Directions for this task: Only the lines below from the one containing "Switch to the Posts tab" to the one containing "Disable the World" should be repeated, both included and unchanged.

Supplied entries:
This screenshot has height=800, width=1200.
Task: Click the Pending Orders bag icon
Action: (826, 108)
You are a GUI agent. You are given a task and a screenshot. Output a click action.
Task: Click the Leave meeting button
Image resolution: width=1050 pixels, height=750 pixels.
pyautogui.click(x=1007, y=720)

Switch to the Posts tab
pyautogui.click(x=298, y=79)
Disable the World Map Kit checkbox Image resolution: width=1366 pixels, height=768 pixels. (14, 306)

...

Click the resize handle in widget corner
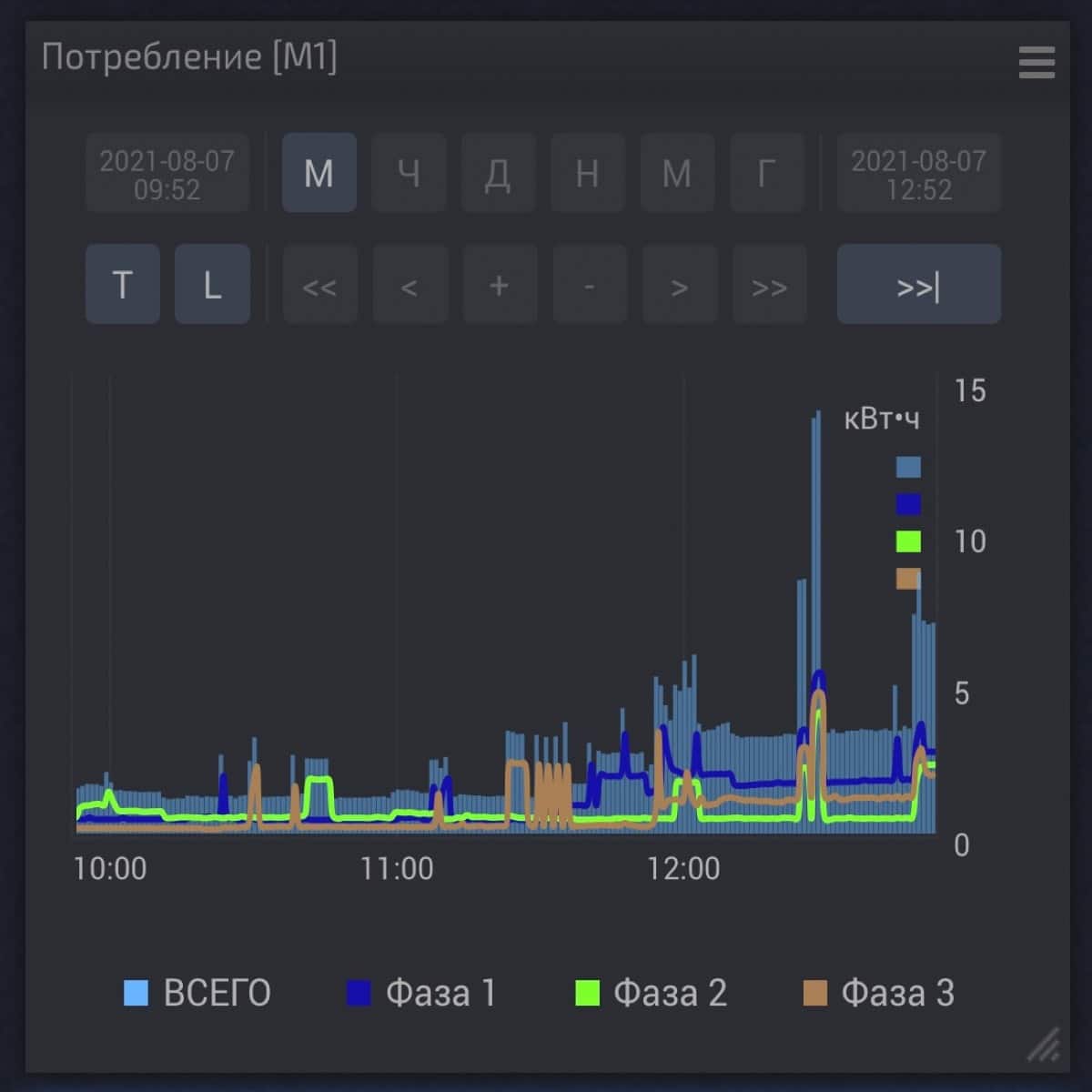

Answer area:
Switch to the Posts tab
pyautogui.click(x=298, y=79)
Disable the World Map Kit checkbox Image resolution: width=1366 pixels, height=768 pixels. (14, 306)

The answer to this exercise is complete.